Version control is a system that records changes to a file or set of files over time. It allows multiple developers to work on the same codebase at the same time.

We use Git as our version control system. The best place to learn about Git is the official website.

We use Bitbucket to store all our remote repositories. You can request access to a project by emailing with your Bitbucket username.

Version Numbering

We define our version numbers for a project as follows:


MAJOR constitutes a major rebuild, re-design or addition of a major feature in the site. This is usually made up of a few MINOR changes.

MINOR constitutes a minor update or the addition of a minor feature to the site.

MICRO constitutes a bug fix or minor update.

Branch Naming

Below outlines the way we name branches within the studio.


The master branch is the stable version of the project and matches what is on the live website.

Version Master

Each Version of the site has a master branch named 0.1.0_master (change the version number to match).

This branch is the development branch for that version. Once the version is ready for launch it will be merged into the master branch.

Version sub-branches

For each feature or issue there will be a branch named with the version number, the developer’s initials, the issue number and/or a keyword, as in: 0.1.0_wm_issue37_mainnav.

This branch is where a developer will work on an issue or task. Try to keep to one task only per version sub-branch. This makes the story of the project easier to understand for others.


Commits are one of the most important things when using a version control system. It is good to keep our commits common across the studio by sticking to the following guide.

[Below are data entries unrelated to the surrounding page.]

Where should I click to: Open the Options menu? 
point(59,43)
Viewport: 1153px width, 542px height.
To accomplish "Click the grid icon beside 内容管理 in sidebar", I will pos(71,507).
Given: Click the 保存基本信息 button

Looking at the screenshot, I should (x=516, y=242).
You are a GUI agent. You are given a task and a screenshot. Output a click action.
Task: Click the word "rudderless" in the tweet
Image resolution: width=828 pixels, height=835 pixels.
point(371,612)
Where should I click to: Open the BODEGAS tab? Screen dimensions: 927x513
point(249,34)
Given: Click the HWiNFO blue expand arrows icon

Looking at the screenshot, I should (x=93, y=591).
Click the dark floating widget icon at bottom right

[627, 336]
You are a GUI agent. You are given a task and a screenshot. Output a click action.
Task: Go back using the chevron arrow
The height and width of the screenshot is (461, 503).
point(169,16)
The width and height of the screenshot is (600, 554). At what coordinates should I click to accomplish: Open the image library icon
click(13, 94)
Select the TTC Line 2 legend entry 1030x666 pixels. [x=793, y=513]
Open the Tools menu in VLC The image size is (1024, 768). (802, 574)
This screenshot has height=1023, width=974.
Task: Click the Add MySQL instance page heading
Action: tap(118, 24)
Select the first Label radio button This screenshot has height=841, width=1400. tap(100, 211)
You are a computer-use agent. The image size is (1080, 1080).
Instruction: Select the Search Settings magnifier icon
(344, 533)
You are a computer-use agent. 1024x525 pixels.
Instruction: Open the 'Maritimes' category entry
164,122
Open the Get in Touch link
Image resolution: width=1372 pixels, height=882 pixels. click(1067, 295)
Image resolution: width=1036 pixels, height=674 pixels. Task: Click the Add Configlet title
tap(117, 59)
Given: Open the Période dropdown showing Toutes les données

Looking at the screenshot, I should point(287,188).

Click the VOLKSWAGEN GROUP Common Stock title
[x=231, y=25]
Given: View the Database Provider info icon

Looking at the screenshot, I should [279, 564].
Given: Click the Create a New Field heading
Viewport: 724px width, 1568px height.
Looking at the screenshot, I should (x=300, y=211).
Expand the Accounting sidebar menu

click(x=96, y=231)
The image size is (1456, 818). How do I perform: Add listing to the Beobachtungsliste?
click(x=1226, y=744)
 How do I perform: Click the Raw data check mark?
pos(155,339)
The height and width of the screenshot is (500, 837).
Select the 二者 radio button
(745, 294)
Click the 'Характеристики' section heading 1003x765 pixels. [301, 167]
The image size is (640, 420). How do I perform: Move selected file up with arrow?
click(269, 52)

The bulk of the points below are credited to Caleb Thompson and his article 5 useful tips for a better commit message.

  1. The first line should always be 50 characters or less and it should be followed by a blank line.
  2. Wrap your commit messages to 72 columns.Add the following code to your ~/.vimrc file to do this.
    autocmd Filetype gitcommit setlocal spell textwidth=72
  3. The commit message should tell people why the change is nessessary.
  4. Cross reference (provide links to) external resources within your message.This could be issues or other commits. Anything that will help someone figure out why the commit was nessessary.
  5. Rebase your commits before submitting a pull requestCheck if any of your previous commits can be combined to make the project history cleaner and more logical.